County Woman Representative of Bomet County
- Incumbent
- Assumed office 8 September 2022
- Preceded by: Joyce Chepkoech Korir

Personal details
- Born: Linet Chepkorir 19 April 1997 (age 29) Chemomul, Bomet County, Kenya
- Party: United Democratic Alliance
- Education: Bachelor's Degree in Procurement
- Alma mater: Tharaka Nithi University
- Occupation: Politician
- Nickname: Linet Toto

= Linet Toto =

Kenyan politician

Linet Chepkorir Toto (born 1997) is a Kenyan politician and member of the UDA party. Following the general election on 9 August 2022, Toto is presumed to be the youngest woman to be elected to the National Assembly as the Woman County Representative for Bomet County.

== Early life ==

Linet Chepkorir, popularly known as Toto, was the third born child to Leonard Lang’at and Betty Lang’at in Chemomul, Bomet County. She went to Kapsimbiri Elementary School, where she sat for her KCPE and later on joined Kapsimbiri Secondary School before transferring to Siwot Secondary for her secondary education. She graduated from Tharaka University in April 2021.

== Political career ==
Linet was elected woman representative in the National Assembly for Bomet County in the 2022 general election. She won 242,775 votes.
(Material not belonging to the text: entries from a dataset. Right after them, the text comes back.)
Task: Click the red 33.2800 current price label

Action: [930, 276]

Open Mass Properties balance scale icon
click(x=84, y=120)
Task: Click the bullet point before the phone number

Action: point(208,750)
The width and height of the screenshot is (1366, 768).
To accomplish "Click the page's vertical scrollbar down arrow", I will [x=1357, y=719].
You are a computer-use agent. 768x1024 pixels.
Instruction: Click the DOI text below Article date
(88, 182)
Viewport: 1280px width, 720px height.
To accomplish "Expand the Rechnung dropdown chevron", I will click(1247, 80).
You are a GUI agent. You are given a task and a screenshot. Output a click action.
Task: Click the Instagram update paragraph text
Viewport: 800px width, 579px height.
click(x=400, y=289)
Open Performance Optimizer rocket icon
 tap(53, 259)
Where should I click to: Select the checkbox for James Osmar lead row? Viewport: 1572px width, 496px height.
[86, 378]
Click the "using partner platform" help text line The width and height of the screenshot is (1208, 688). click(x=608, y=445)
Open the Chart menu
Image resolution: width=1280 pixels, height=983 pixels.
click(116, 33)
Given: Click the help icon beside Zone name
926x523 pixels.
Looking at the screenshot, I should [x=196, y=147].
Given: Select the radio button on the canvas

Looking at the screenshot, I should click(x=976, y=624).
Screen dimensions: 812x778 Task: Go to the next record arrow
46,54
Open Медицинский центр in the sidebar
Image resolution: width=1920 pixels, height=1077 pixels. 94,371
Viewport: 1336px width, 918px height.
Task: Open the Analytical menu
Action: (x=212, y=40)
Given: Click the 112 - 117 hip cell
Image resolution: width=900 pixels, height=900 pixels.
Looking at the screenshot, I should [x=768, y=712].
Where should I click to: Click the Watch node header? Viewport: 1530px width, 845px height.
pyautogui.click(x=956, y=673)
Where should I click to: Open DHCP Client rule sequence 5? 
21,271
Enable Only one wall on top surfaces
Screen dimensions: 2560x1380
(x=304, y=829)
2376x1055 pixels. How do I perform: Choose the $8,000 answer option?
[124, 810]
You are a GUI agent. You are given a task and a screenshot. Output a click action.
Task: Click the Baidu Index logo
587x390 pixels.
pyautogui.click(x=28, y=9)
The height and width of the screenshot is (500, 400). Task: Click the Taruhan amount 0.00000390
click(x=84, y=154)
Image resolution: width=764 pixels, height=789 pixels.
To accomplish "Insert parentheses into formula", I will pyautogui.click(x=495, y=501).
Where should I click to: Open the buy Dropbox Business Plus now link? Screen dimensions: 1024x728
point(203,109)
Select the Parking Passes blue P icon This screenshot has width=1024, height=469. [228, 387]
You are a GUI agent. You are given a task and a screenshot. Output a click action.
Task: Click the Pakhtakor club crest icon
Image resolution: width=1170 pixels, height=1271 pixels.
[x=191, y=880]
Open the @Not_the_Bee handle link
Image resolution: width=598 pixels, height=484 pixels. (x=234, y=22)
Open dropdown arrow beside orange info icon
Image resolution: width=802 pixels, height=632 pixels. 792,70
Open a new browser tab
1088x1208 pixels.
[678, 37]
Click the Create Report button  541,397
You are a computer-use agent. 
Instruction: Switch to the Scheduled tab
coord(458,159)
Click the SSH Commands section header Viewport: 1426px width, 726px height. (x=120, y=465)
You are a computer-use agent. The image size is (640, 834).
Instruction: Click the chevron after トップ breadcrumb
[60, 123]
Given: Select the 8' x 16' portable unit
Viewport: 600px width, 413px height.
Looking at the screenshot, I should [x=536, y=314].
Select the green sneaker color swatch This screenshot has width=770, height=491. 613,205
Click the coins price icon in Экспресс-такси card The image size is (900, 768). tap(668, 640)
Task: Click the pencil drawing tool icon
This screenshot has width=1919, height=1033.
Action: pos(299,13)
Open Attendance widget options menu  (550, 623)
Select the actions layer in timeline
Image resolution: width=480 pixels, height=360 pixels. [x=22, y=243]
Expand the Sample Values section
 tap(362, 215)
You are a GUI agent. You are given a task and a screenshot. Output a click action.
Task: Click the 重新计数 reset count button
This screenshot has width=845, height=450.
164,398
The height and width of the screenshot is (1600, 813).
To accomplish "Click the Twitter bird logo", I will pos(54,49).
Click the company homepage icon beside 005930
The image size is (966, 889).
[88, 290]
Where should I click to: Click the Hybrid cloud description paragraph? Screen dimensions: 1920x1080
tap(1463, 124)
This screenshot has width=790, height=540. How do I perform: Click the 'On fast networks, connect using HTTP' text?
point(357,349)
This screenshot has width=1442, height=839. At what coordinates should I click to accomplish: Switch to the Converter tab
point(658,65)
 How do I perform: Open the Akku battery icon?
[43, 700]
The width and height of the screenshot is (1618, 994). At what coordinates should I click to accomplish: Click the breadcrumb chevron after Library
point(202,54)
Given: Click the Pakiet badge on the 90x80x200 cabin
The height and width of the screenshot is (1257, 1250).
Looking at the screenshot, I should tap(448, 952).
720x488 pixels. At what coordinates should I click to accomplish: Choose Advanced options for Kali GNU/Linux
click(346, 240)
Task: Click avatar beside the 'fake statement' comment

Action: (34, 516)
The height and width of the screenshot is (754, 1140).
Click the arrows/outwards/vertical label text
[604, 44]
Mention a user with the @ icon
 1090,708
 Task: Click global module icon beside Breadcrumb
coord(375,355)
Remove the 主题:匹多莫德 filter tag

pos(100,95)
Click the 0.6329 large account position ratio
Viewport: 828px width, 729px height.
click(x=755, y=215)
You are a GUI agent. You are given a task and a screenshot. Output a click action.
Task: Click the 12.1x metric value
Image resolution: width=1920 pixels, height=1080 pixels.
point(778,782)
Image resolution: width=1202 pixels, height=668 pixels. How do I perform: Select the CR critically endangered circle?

She is presumed to be the youngest member of the 13th Parliament of Kenya.

== Legal issues ==
In August 2023,, Linet Toto was sued by a former staff member in her office for alleged wrongful dismissal from service.

== Personal life ==
On 14 February 2023, she was engaged to be married. She married her fiancé Godfrey Kimutai on 4 March in a traditional Kalenjin Koito ceremony.